The server only reads PYLON_ADMIN_TOKEN at startup. Rotation requires a restart. To do it without dropping traffic:
  1. Prepare. Generate the new token:
    openssl rand -hex 32 > /etc/pylon/admin_token.new
    
  2. Deploy side-by-side. Start a new instance with the new token, let the load balancer health-check promote it, then drain + SIGTERM the old one. The 30-second in-flight window covers admin calls that were mid-request.
  3. Update clients. Any automation (CI, runbooks, cron, admin UIs) that hardcodes the old token must update. Grep for the old token prefix in Vault, 1Password, GitHub Actions secrets, Cloudflare environment, etc. before deleting the value.
  4. Verify + scrub. Hit one admin endpoint with the new token; if it works, delete the old one from your secret store.

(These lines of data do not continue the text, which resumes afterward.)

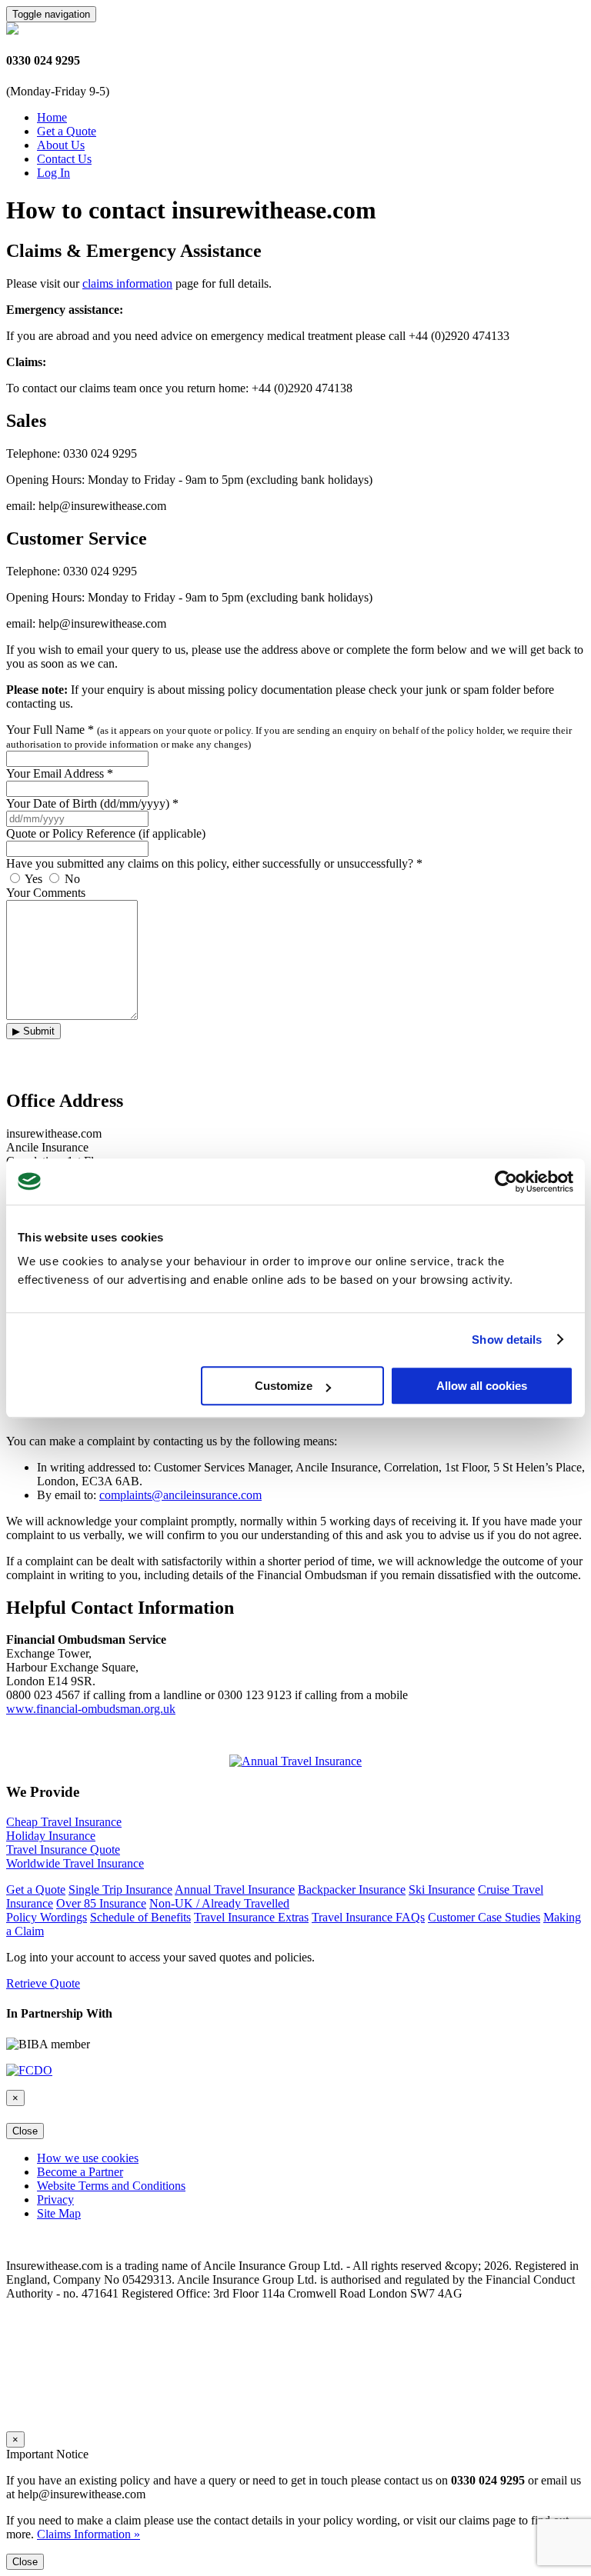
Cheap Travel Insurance (64, 1821)
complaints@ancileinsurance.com (180, 1494)
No (71, 878)
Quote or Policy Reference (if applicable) (105, 833)
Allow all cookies (481, 1385)
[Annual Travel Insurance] (295, 1761)
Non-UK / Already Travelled (219, 1903)
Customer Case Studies (484, 1917)
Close (25, 2131)
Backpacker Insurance (352, 1889)
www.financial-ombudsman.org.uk (90, 1708)
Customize (283, 1385)
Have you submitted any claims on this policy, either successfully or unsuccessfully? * (214, 863)
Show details (507, 1339)
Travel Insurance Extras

Emergency (suspected compromise)

  1. Generate a new token — skip no-downtime, it’s not worth the risk:
    openssl rand -hex 32 > /etc/pylon/admin_token.new
    
  2. Revoke every active session and force re-login:
    curl -X POST -H "Authorization: Bearer $OLD_TOKEN" \
      https://your-host/api/admin/sessions/purge
    
    If you can’t reach the admin API with the old token, stop the service and clear the session DB:
    systemctl stop pylon
    rm /var/lib/pylon/sessions.db*
    systemctl start pylon
    
  3. Rotate OAuth secrets too — same blast radius if the admin account was used to configure them.
  4. Audit audit_log for the period the old token was valid. The audit_log plugin records who did what and when.
  5. File an incident report per SECURITY.md.

On Pylon Cloud

Admin tokens are scoped per-workspace and managed via the dashboard. Rotation is a one-click operation with no downtime — Cloud handles the side-by-side restart for you. Old tokens stop working immediately on rotation.

What NOT to do

  • Don’t use the admin token as a session token. Admin is not “a user”, it’s a break-glass credential.
  • Don’t commit the token to git, even in a test fixture. The pre-commit hook rejects 32+ hex strings in tracked files.
  • Don’t pass it as a URL query parameter. Authorization: Bearer only. URL params leak into proxy logs and browser history.
  • Don’t reuse the token across environments. Staging ≠ prod.

Rotation cadence

Risk profileRotation frequency
Low-traffic side projectYearly
Production user-facing appQuarterly
Compliance-required (SOC2, HIPAA)Per your control framework
Suspected compromiseImmediately (emergency path)
Set a calendar reminder. Add it to your runbook.